The Pensions Ombudsman has rejected a complaint against a trustee that actioned a member's transfer request despite the member having been advised not to transfer. The determination is notable for the Ombudsman's comments regarding the Pension Scams Industry Group's 2015 Code of Good Practice, specifically that this should not be treated as having the same status as a statutory code.
Ombudsman rejects complaint where member transferred against IFA's advice
The Pensions Ombudsman has rejected a complaint against a transferring scheme trustee by a member who transferred out of a defined benefit scheme despite the fact that an independent financial adviser (IFA) had advised against the transfer (Mr H CAS-58624-V3N3). The receiving scheme turned out to be a vehicle for pensions liberation fraud.
The transfer took place in 2016, so well before the introduction of the "red and amber flags" regime in relation to transfers. However, as the transfer involved taking a transfer value of more than £30,000 from a defined benefit scheme to a money purchase scheme, the transfer could not proceed unless the transferring scheme trustee was satisfied that the member had received "appropriate independent advice" from an IFA. The transferring scheme trustee was provided with a copy of the IFA's advice which showed that the IFA had advised against the transfer. The transferring scheme's Pensions Department e-mailed the member to say that it had received a copy of the IFA's advice. The Pensions Department pointed out that the IFA's advice had not recommended the transfer. However, it noted that the member had nevertheless confirmed that he wished to transfer. Minutes later the member replied, thanking the Pensions Department for supporting the transfer.

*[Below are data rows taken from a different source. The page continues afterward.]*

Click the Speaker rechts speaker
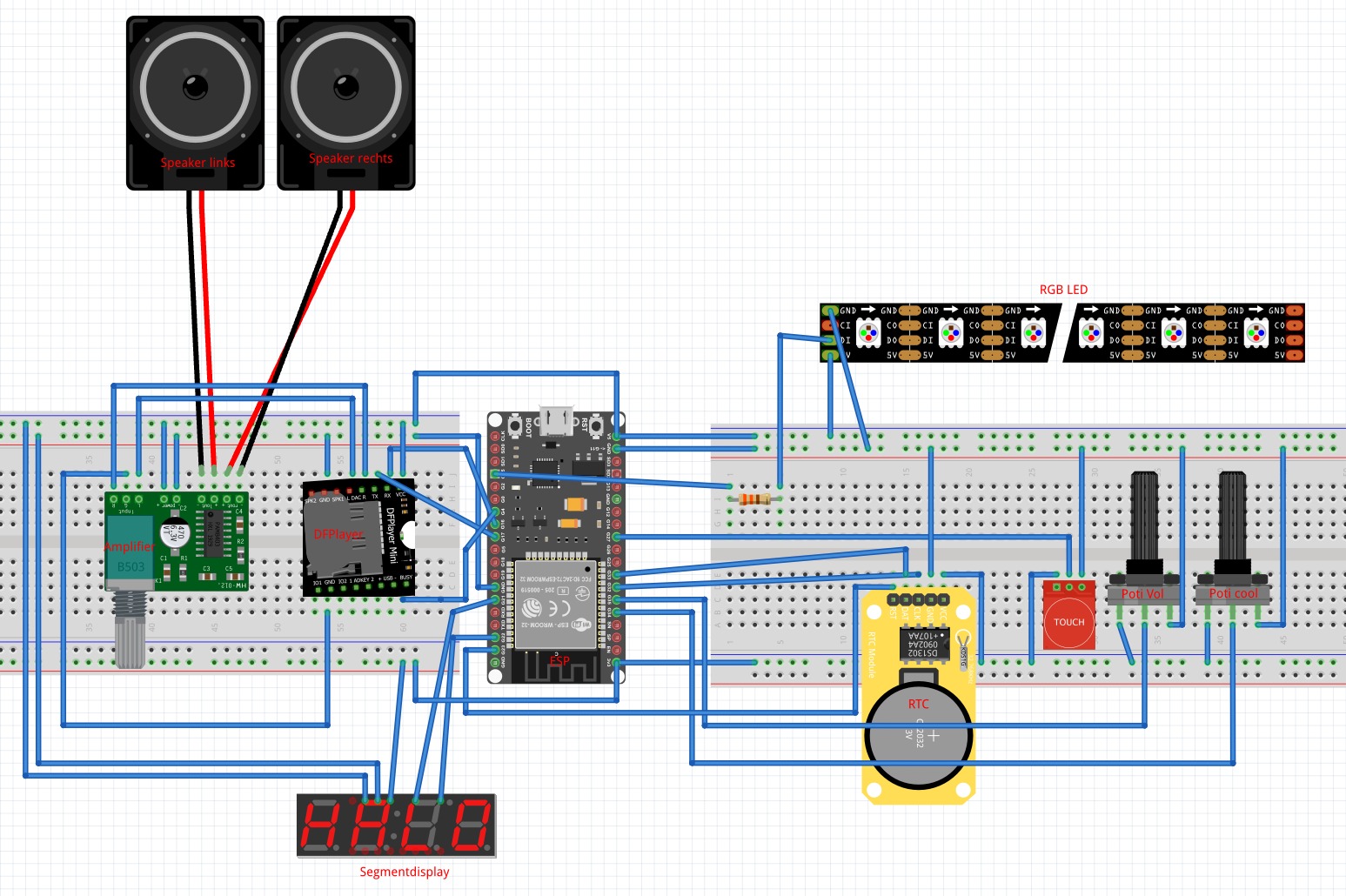The width and height of the screenshot is (1346, 896). pos(345,96)
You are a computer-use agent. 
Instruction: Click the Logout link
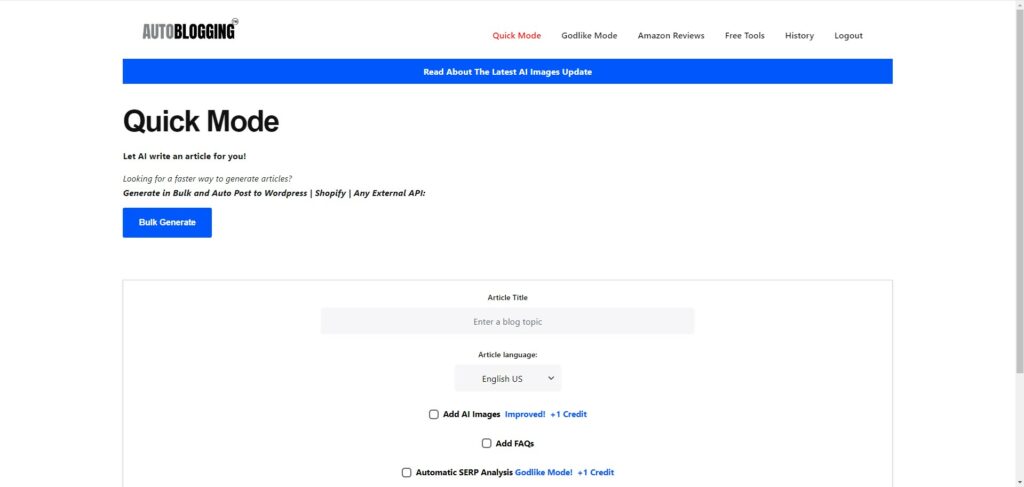pyautogui.click(x=848, y=36)
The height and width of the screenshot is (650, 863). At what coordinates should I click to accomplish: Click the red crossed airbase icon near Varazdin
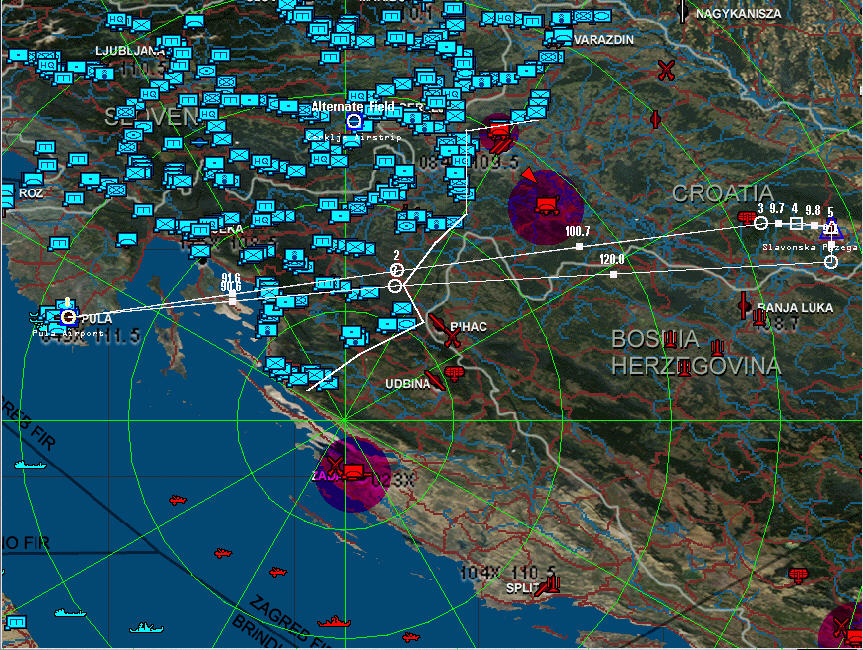pyautogui.click(x=666, y=70)
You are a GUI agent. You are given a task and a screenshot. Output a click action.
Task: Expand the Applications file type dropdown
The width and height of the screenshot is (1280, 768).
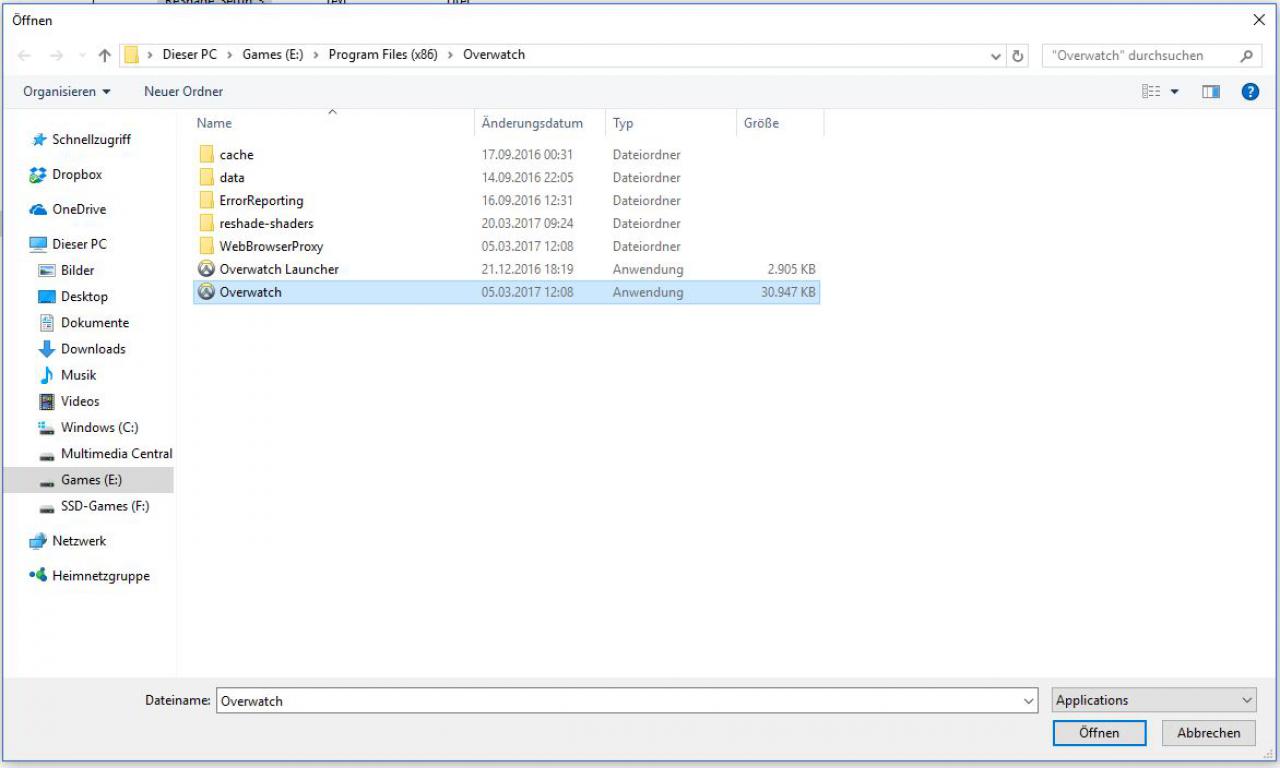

As part of its due diligence the transferring scheme's Pensions Department checked the receiving scheme's registration which showed that it had been registered since June 2015. It also checked the FCA register for the IFA and the IFA's permissions.
Rejecting the member's complaint, the Ombudsman noted:
- that the transferring scheme had a statutory duty to process the transfer unless there were clear indications of pensions liberation fraud;
- that the Pensions Regulator's 2013 guidance and the Pension Scams Industry Group's 2015 Code of Good Practice on combating pension scams provided an outline of potential warning signs which could suggest pension liberation fraud activity, but that in the case in question there was no indication that the trustee had any reason for concern;
- that the transferring scheme trustee had not proceeded with the transfer until it had confirmation that the member had received appropriate independent advice;
- that whilst the 2015 Code of Good Practice suggested members ought to be asked a number of questions as part of the initial analysis, the code was not a statutory code and trustees were entitled to decide on their own proportionate due diligence processes;
- that he was satisfied that the Pensions Regulator's "Scorpion" leaflet highlighting key warning signs about pension scams would more likely than not have been sent to the member directly.
An unusual feature of this case is that it appears that an IFA advised against the transfer proceeding. The copy of the advice was sent to the transferring scheme's Pensions Department by the IFA. Whilst the Pensions Department referred to the advice in correspondence with the member, the member subsequently claimed not to have seen the advice. If trustees are faced with a member who is apparently requesting a transfer despite having been advised not to transfer, it may be a good idea for trustees to seek specific confirmation from the member that he or she has actually seen the advice if this point is not clear.
It is interesting to note the Ombudsman's comment to the effect that the 2015 Code of Good Practice should not be treated as having the same status as a statutory code.